Vulnerability in `_getDiscountedPaymentAmount` Function

[hats-bug-reporter[bot]]

Github username: @Jelev123 Twitter username: zhulien_zhelev Submission hash (on-chain): 0xa6911970c7e08a71b2cf2dc8391f93cdfbae6a90a9d65b9d69d94ed32e20b758 Severity: medium

Description: Description\ The function _getDiscountedPaymentAmount is designed to compute the discounted payment amount for a given OTC amount in USD. The function parameters include the OTC amount, the payment token valuation, the discount in basis points (BPS), and the payment token's decimal precision. The function ensures that the payment amount accounts for both the discount and the token's decimal places.

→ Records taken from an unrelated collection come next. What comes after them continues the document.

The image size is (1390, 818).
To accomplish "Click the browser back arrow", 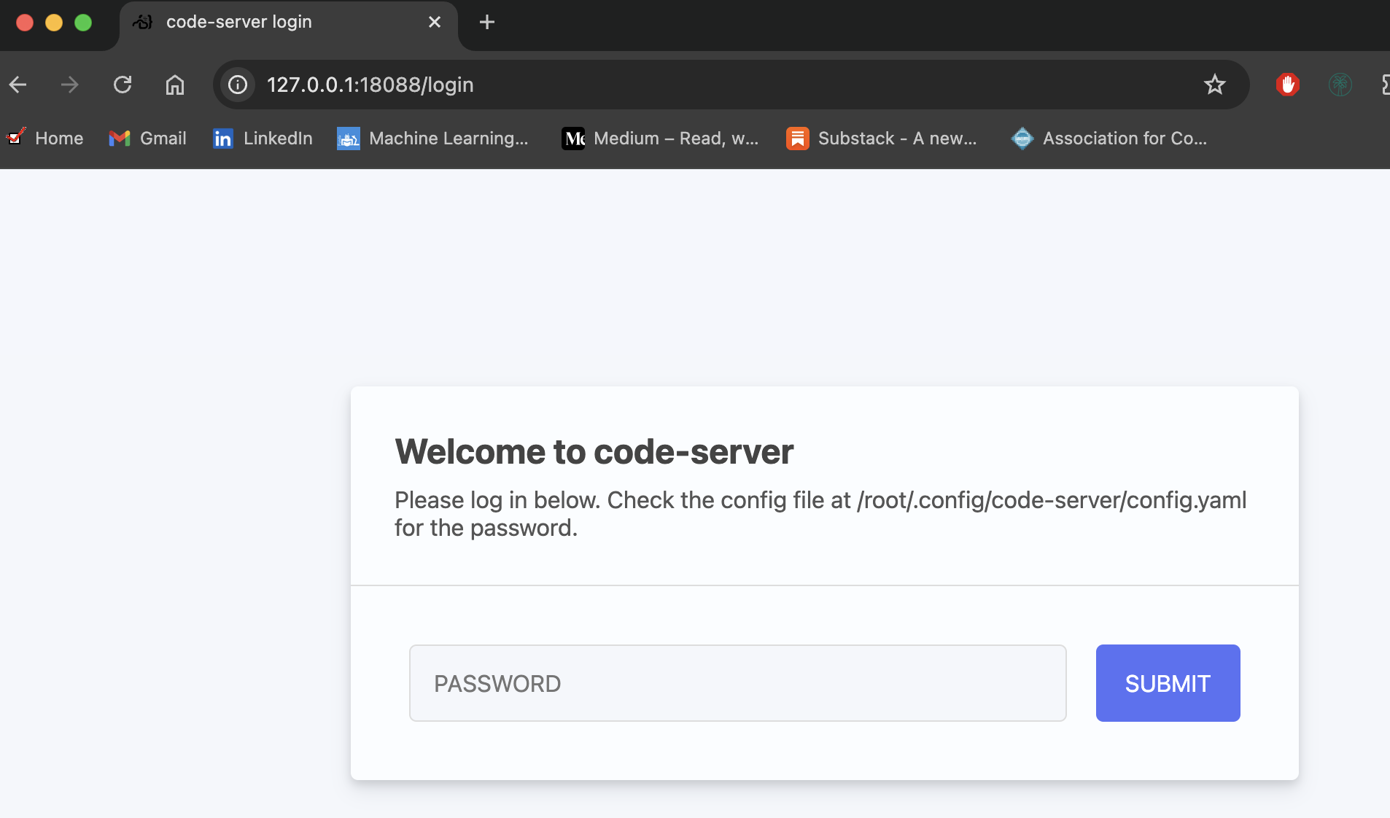I will click(x=18, y=85).
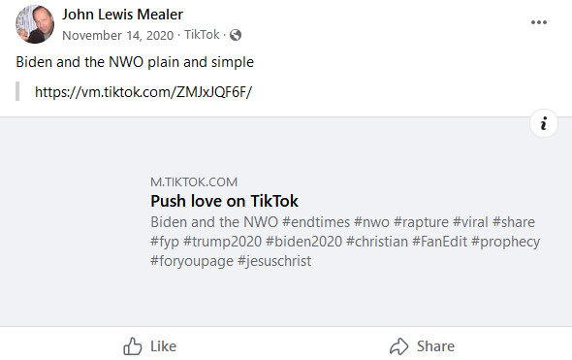Viewport: 572px width, 360px height.
Task: Open the November 14, 2020 timestamp
Action: pos(118,35)
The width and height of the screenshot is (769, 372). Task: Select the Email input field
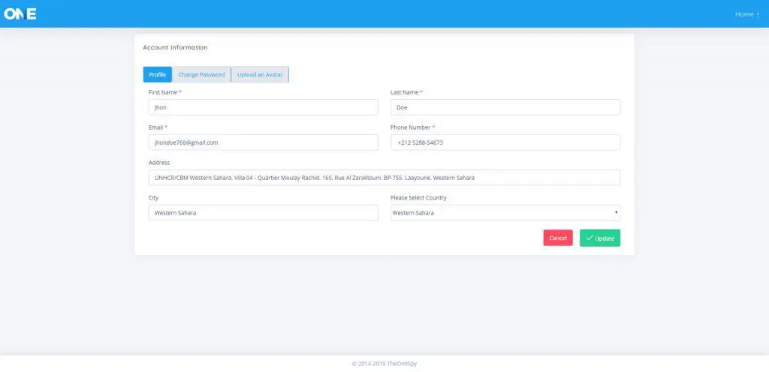(x=263, y=143)
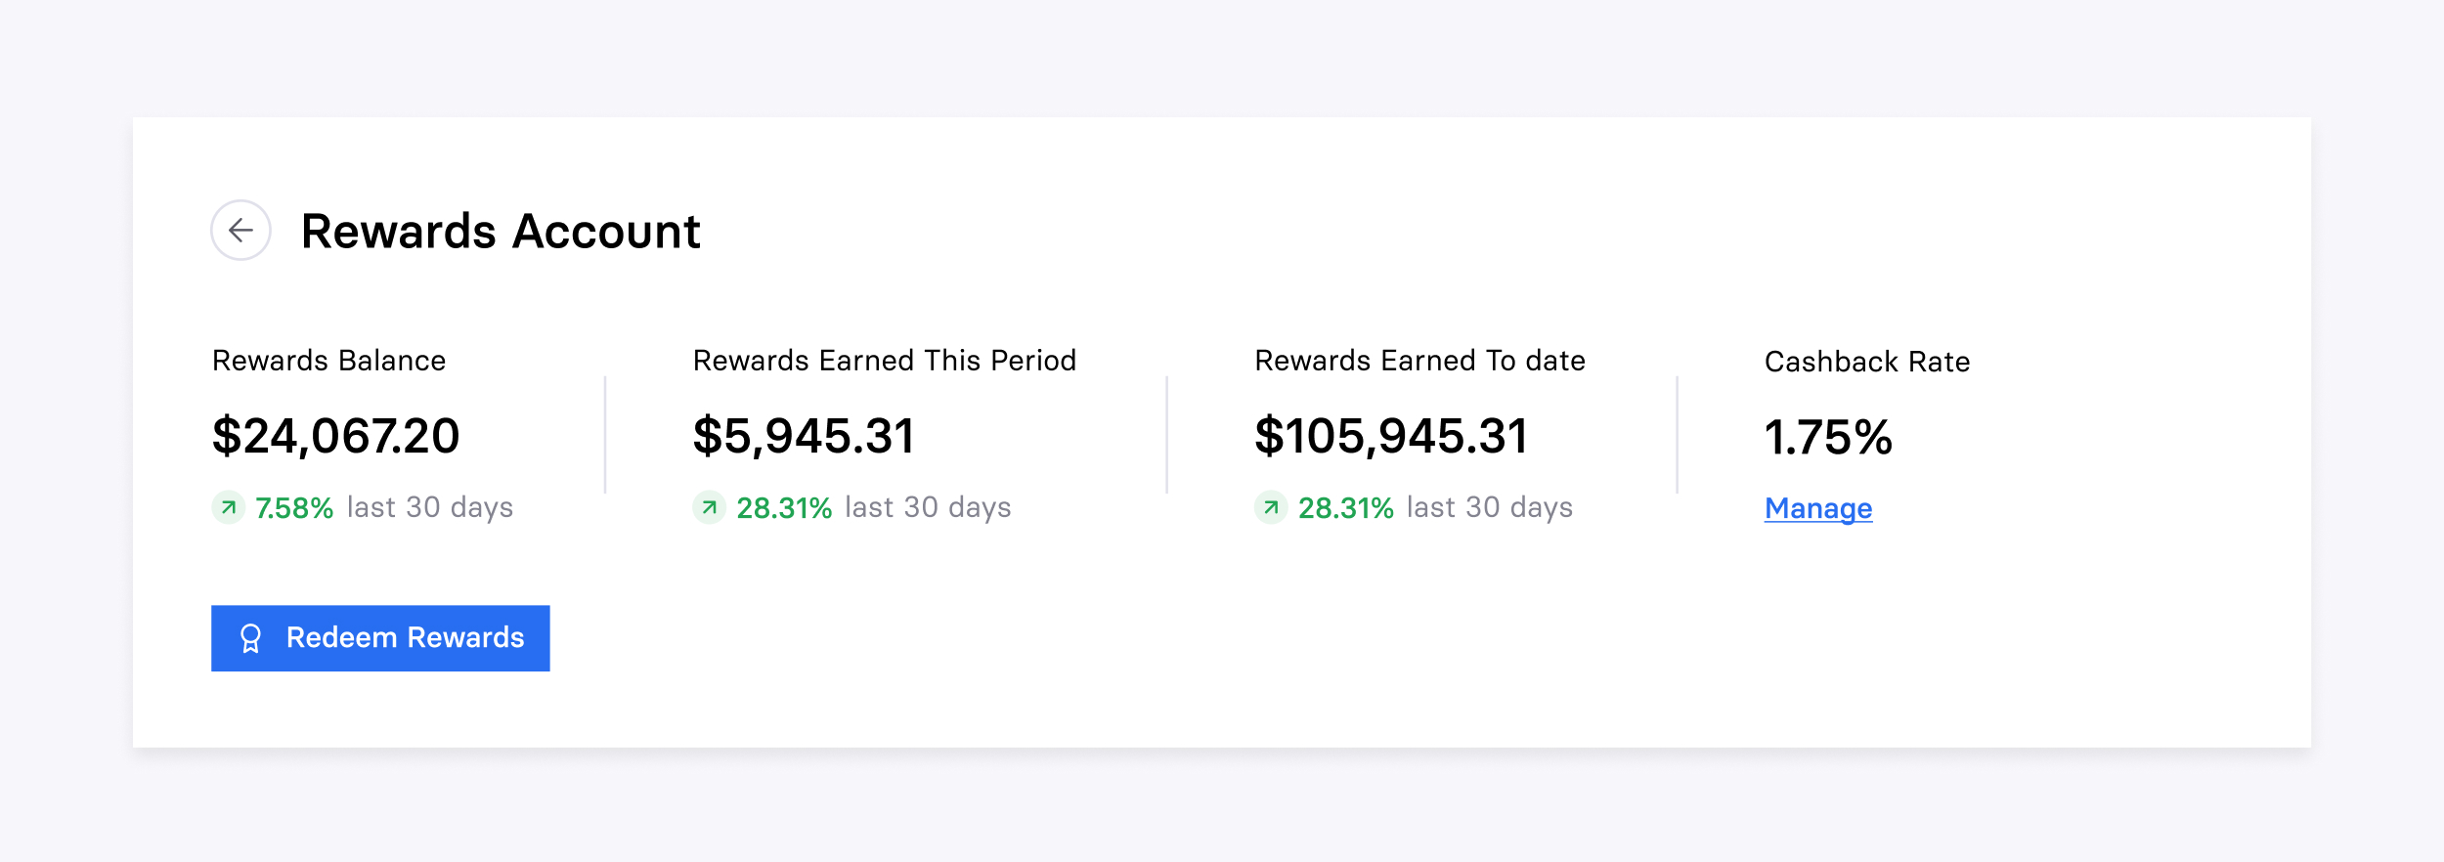Click the Rewards Balance label
The height and width of the screenshot is (862, 2444).
pyautogui.click(x=329, y=361)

However, the function contains several vulnerabilities and lacks certain validation checks, which can result in incorrect calculations, potential division by zero errors, and mismanagement of token decimal adjustments. The vulnerabilities in this function could potentially lead to financial losses or system malfunctions if exploited.

Attack Scenario\

• Division by Zero: If an attacker passes a value of zero for _paymentTokenValuation, the function will revert with PaymentTokenValuationNotValid(), which is appropriate. However, if _paymentTokenDecimals is set to zero, the function does not handle this edge case, potentially leading to unintended behaviors when adjusting decimals.

• Precision Loss: The function's division operations can lead to precision loss due to integer division truncation. An attacker could manipulate the values of _otcAmountInUSD and _paymentTokenValuation to exploit this loss in precision, potentially leading to incorrect payment amounts.

• Overflow and Underflow: Although Solidity 0.8.x includes built-in overflow and underflow checks, complex arithmetic operations without explicit handling might still pose risks. An attacker might exploit extreme values for _otcAmountInUSD, _paymentTokenValuation, or _discount to cause overflows or underflows in the calculation, leading to incorrect results.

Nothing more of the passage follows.